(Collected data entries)
══════════════════════════════

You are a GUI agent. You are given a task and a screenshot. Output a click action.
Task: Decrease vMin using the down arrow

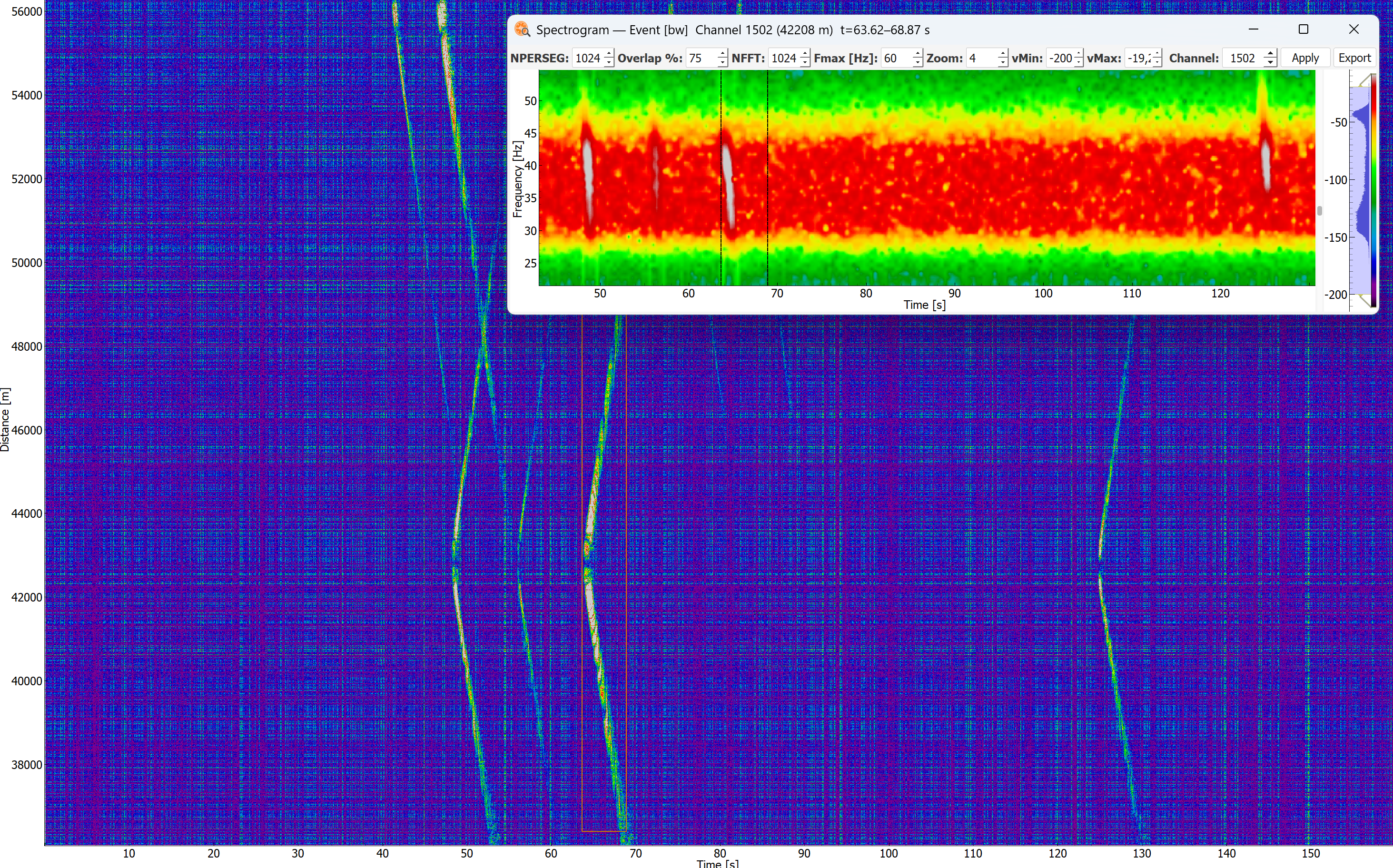point(1078,62)
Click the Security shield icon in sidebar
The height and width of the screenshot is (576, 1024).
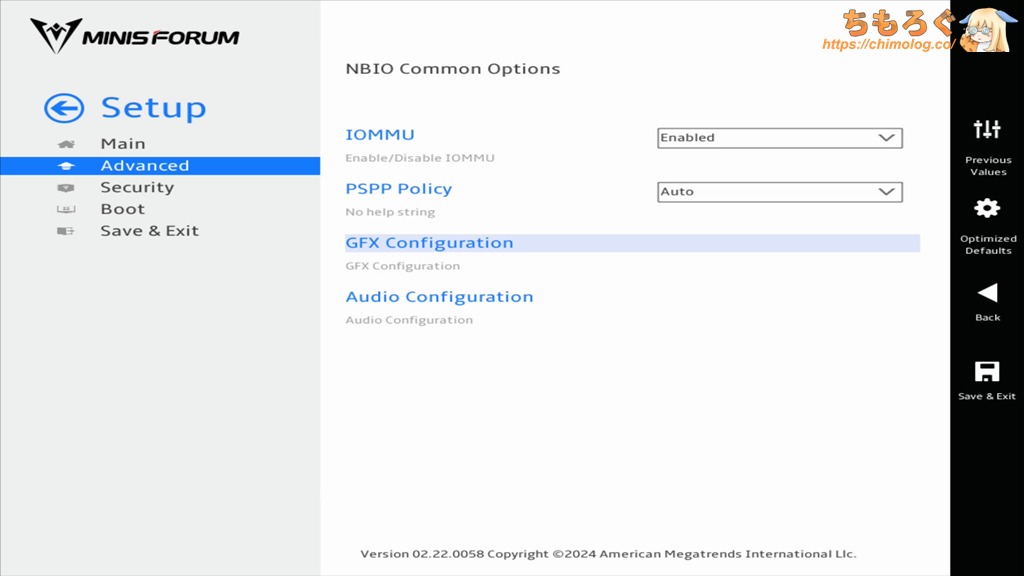[66, 188]

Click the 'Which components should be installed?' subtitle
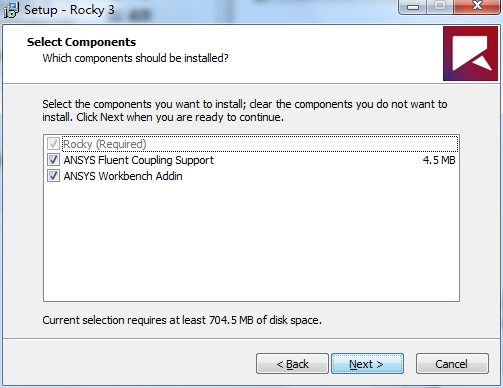coord(135,58)
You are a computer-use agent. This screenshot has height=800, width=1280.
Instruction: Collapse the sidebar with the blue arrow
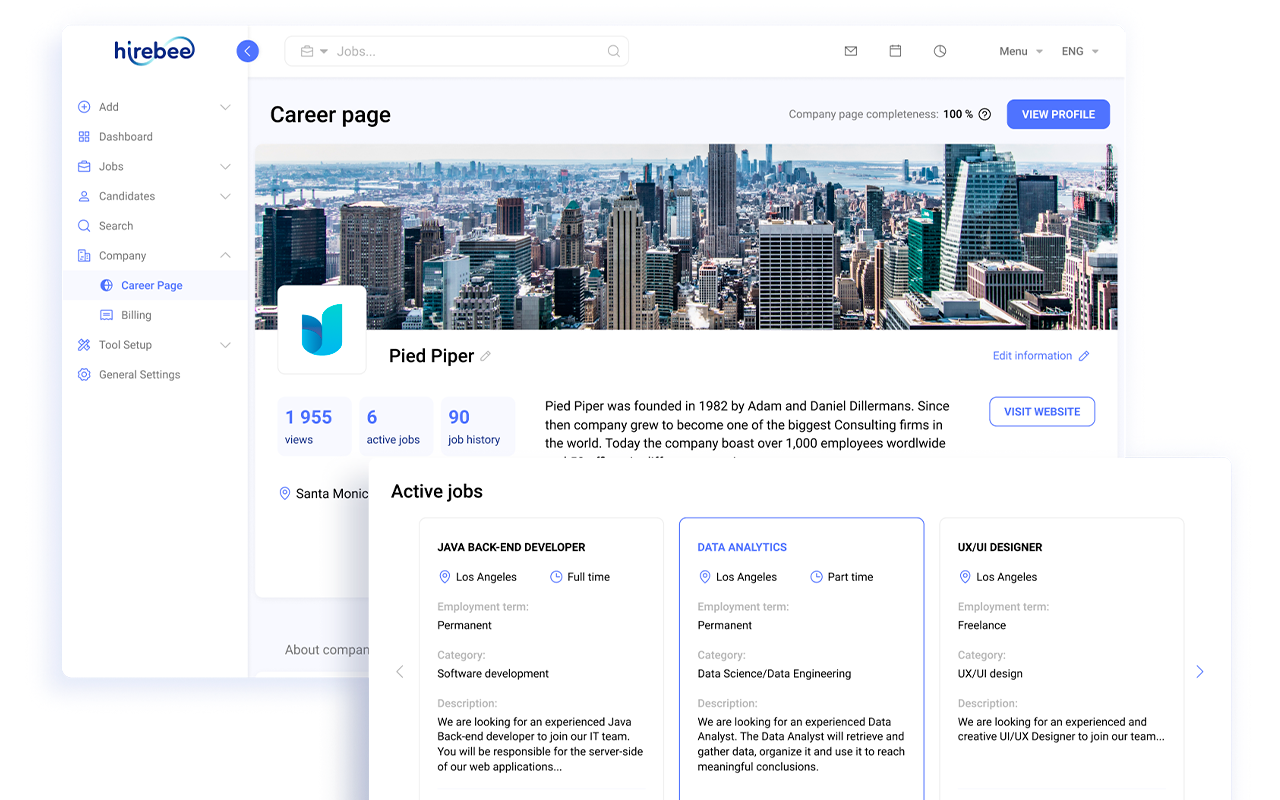coord(247,50)
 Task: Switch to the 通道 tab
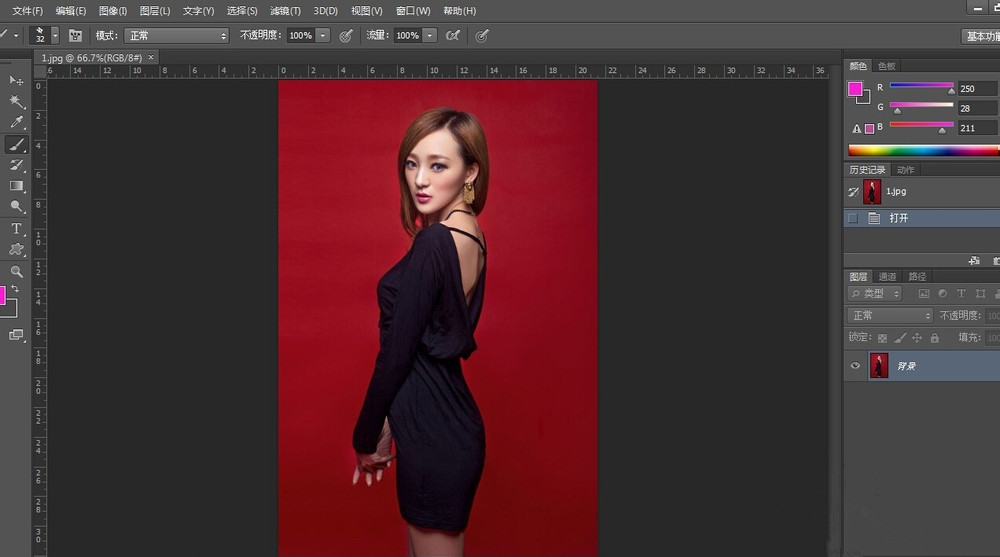click(888, 276)
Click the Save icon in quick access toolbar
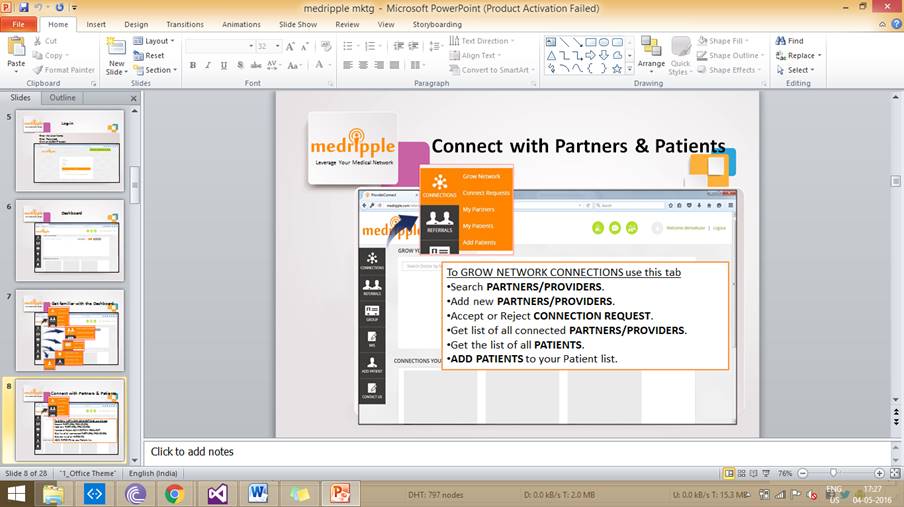904x507 pixels. point(24,7)
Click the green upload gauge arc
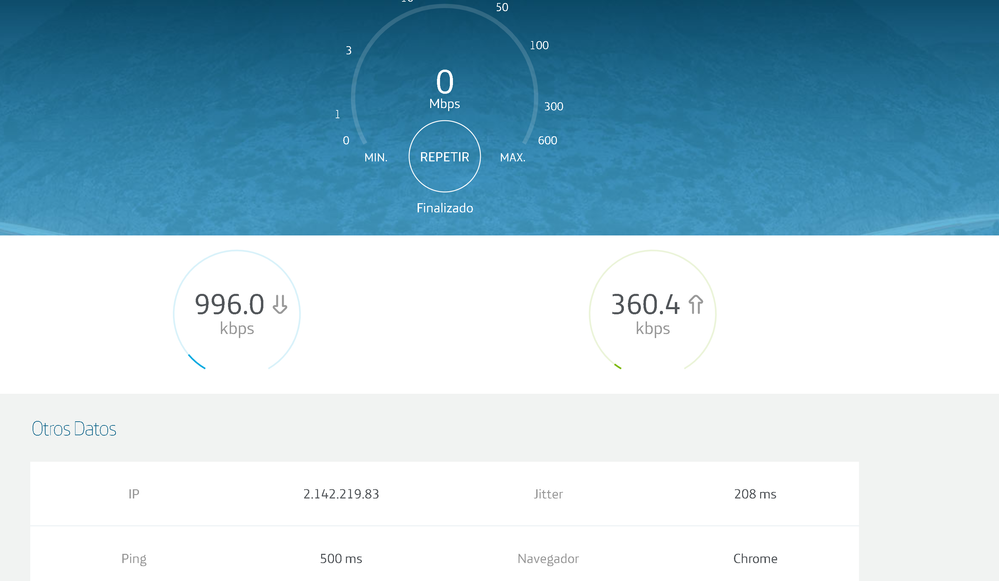 pyautogui.click(x=618, y=366)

══════════════════════════════

WHAT NEEDS TO BE DONE = Leaving pictures aside, write out each record above exactly as given.

TASK RESPONSE =
You are a GUI agent. You are given a task and a screenshot. Output a click action.
Task: Decrease vMin using the down arrow

point(1078,62)
Click the Security shield icon in sidebar
The height and width of the screenshot is (576, 1024).
[66, 188]

Click the 'Which components should be installed?' subtitle
coord(135,58)
You are a computer-use agent. This screenshot has height=800, width=1280.
Instruction: Collapse the sidebar with the blue arrow
coord(247,50)
 Task: Switch to the 通道 tab
click(888, 276)
Click the Save icon in quick access toolbar
904x507 pixels. point(24,7)
Click the green upload gauge arc
 pyautogui.click(x=618, y=366)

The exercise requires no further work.